To demonstrate that \( f''(x) = g(x) \), we perform differentiation twice on \( f(x) \). The first derivative of a power series involves taking the term's exponent, multiplying it, and then reducing the exponent. Doing this twice, the terms in \( f(x) \) rearrange to become those of \( g(x) \). Similarly, finding \( g'(x) \) involves performing the derivative operation once on \( g(x) \) and seeing how its series terms then align with \(-f(x)\).

These steps reveal the fascinating interplay between derivatives and power series, connecting our functions more closely and elegantly.

The sine function, denoted as \( \sin(x) \), is a well-known trigonometric function. It can be represented as an infinite series, known as its power series representation, particularly useful in calculus.
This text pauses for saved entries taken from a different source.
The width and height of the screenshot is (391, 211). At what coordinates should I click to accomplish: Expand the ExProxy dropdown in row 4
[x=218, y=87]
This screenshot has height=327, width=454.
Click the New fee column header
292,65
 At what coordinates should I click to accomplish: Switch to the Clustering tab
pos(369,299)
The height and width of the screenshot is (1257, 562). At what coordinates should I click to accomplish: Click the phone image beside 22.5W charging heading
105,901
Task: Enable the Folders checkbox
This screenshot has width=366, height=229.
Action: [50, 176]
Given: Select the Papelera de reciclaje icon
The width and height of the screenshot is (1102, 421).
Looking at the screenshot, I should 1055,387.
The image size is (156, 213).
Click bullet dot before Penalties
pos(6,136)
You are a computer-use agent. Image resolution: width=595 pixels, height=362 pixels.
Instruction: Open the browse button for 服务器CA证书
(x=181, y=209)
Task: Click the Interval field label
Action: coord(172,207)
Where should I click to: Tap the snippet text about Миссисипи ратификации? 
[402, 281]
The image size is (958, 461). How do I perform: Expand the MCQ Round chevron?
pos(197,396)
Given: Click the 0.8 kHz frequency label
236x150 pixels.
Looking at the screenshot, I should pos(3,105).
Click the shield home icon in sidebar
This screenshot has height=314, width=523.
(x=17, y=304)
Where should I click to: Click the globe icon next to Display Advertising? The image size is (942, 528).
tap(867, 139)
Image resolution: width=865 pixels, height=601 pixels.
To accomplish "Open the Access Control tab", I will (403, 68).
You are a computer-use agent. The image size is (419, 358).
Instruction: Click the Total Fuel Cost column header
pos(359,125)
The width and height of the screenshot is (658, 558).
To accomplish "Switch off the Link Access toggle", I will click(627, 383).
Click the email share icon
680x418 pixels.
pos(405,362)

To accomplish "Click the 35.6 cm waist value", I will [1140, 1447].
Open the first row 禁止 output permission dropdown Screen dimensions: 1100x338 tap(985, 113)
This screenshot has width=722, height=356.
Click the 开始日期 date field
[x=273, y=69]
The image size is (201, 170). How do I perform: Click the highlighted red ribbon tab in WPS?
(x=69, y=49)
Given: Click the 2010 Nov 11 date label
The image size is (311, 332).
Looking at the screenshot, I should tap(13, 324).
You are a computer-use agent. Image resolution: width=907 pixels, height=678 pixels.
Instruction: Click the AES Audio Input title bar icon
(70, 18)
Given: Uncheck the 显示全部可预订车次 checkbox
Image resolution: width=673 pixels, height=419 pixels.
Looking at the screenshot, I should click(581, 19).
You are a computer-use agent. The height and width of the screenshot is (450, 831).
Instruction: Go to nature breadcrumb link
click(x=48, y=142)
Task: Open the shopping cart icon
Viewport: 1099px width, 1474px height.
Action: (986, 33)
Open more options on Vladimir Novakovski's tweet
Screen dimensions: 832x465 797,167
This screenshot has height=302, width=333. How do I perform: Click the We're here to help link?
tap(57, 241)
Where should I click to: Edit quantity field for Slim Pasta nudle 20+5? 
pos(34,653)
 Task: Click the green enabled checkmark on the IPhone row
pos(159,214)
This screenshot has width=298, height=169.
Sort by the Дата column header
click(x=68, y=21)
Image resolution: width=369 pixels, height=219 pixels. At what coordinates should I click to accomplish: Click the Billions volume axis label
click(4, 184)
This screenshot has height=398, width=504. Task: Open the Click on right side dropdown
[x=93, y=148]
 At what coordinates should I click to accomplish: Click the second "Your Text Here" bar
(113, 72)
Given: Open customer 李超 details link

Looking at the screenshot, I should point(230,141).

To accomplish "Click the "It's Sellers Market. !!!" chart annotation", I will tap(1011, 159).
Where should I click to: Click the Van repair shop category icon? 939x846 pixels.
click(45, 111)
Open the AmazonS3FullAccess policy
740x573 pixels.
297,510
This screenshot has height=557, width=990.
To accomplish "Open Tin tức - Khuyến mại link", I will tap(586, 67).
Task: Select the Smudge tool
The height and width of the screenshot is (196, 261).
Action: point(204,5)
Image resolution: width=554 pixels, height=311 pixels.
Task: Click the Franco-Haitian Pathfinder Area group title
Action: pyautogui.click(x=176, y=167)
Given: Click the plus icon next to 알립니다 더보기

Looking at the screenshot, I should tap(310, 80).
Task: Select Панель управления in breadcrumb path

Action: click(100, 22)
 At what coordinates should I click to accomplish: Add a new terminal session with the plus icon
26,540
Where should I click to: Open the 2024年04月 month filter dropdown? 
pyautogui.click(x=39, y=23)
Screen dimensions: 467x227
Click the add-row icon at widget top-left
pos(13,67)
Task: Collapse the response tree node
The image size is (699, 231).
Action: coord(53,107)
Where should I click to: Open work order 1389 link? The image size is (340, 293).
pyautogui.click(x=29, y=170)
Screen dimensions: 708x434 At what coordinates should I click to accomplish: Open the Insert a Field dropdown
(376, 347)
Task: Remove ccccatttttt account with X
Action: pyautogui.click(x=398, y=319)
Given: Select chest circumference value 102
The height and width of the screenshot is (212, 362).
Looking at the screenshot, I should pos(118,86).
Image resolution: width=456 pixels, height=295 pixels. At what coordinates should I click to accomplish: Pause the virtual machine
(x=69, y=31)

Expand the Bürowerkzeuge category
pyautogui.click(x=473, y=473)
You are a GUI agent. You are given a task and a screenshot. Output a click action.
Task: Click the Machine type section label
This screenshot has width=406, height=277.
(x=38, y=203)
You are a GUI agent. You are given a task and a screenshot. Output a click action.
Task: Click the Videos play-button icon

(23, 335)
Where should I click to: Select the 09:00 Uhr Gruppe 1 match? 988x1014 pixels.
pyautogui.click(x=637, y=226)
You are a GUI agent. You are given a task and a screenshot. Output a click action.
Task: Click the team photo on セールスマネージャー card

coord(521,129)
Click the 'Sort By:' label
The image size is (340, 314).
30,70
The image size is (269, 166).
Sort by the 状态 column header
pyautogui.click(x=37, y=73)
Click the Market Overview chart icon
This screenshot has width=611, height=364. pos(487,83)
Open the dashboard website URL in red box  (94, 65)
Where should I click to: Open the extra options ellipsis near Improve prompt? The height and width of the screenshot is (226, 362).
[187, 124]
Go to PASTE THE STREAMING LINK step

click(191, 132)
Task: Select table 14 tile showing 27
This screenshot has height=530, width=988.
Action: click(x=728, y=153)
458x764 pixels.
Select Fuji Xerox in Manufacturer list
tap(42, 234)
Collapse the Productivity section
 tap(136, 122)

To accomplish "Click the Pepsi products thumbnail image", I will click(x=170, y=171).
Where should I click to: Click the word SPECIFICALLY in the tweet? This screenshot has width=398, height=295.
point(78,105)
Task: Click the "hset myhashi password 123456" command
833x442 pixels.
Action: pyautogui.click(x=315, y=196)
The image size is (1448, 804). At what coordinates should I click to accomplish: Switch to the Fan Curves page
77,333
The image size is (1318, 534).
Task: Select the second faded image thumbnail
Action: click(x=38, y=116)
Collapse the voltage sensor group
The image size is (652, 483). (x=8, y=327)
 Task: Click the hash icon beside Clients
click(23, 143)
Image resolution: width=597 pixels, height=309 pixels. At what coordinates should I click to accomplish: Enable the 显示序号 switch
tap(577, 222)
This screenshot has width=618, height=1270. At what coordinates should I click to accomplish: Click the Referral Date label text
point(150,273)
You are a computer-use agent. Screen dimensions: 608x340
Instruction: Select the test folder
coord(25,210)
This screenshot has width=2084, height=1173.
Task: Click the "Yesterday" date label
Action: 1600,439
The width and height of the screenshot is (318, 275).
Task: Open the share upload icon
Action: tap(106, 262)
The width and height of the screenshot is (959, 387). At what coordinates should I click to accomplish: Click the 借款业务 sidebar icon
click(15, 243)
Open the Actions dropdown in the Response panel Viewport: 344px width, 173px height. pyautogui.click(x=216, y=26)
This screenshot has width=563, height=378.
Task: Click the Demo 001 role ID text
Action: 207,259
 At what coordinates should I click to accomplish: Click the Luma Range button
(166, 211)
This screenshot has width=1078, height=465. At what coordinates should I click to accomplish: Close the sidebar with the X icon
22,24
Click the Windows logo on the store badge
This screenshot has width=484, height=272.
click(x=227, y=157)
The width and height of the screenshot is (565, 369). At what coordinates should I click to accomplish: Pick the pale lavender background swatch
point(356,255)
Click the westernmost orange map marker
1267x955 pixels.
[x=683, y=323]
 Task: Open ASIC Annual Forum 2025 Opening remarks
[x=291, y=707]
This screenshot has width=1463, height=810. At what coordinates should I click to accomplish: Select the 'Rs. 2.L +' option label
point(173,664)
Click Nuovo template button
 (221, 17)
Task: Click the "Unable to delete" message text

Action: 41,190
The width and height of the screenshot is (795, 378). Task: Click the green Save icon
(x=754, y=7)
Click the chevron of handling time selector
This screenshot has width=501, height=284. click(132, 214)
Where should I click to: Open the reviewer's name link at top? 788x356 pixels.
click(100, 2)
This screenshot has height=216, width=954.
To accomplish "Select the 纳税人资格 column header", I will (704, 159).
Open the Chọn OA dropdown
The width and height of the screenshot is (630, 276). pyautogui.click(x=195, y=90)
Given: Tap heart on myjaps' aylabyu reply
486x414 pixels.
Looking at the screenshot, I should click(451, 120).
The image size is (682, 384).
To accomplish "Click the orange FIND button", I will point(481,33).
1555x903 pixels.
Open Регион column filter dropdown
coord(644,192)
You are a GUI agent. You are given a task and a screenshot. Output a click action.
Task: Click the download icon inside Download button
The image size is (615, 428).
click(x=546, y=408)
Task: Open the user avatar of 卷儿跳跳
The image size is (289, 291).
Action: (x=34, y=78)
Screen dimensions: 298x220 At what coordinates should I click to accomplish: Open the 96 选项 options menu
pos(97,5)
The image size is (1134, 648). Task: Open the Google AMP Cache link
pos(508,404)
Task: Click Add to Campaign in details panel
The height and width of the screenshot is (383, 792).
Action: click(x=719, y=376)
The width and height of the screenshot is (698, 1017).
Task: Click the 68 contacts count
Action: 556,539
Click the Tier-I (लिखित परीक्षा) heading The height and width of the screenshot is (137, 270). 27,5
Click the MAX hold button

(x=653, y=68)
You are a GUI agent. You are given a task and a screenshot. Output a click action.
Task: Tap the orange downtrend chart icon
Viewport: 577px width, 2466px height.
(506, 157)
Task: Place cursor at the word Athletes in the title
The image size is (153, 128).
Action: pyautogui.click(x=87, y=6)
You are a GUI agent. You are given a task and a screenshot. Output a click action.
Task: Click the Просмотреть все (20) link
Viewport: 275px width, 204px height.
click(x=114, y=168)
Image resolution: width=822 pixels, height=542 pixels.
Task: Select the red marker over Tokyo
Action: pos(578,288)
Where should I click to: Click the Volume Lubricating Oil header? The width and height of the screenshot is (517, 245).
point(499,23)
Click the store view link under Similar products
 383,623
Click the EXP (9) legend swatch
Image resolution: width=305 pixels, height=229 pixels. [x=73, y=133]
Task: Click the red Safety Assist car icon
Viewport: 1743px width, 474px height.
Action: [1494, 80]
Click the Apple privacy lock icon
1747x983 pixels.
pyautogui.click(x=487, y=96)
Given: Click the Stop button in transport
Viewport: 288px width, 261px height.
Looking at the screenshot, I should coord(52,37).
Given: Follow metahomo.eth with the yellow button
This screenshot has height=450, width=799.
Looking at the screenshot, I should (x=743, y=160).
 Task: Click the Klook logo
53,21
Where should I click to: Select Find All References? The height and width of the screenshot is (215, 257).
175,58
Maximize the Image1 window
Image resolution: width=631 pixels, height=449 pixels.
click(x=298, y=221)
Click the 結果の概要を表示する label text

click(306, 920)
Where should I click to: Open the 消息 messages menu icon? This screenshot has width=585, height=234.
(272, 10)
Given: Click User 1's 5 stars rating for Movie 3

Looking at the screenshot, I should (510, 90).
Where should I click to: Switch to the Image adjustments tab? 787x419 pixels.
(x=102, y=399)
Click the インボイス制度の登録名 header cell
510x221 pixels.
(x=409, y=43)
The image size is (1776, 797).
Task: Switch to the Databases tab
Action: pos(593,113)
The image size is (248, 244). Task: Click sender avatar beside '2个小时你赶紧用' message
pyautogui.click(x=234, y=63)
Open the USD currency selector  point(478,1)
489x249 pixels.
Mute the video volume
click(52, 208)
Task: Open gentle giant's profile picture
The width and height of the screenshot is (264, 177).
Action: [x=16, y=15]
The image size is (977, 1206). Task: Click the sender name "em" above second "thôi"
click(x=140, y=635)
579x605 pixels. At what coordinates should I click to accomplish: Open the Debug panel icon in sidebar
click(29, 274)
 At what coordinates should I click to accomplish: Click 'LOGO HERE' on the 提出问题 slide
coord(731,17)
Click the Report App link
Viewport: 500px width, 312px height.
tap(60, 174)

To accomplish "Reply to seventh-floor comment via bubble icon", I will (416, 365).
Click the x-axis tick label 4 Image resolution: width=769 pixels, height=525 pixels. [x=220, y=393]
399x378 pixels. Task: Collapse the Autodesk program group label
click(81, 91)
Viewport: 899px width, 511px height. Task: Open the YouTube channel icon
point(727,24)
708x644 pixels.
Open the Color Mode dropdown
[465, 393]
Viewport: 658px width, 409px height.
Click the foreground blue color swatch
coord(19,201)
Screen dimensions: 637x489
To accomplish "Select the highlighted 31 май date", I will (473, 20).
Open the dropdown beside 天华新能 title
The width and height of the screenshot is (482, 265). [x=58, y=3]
In the given exercise, \( f(x) \) was identified to be the sine function. This is because the series expansion of \( f(x) \) perfectly matches that of \( \sin(x) \), which is given by:

• \( \sin(x) = \sum_{n=0}^{\infty} \frac{(-1)^n x^{2n+1}}{(2n+1)!} \).

This representation is one of the easiest methods to calculate sine, especially for small values of \( x \), and is widely used in computing because it approximates \( \sin(x) \) very well.

The cosine function, \( \cos(x) \), is another fundamental trigonometric function closely linked to the sine function. It too can be expressed as a power series, facilitating calculations in calculus and engineering.

From the exercise, \( g(x) \) is revealed to be the cosine function.

• This is based on the power series expansion: \( \cos(x) = \sum_{n=0}^{\infty} \frac{(-1)^n x^{2n}}{(2n)!} \).

This series is very useful for evaluating \( \cos(x) \) efficiently without a calculator. It is especially accurate for small values of \( x \) and ensures that this fundamental function can be estimated well using just pen and paper.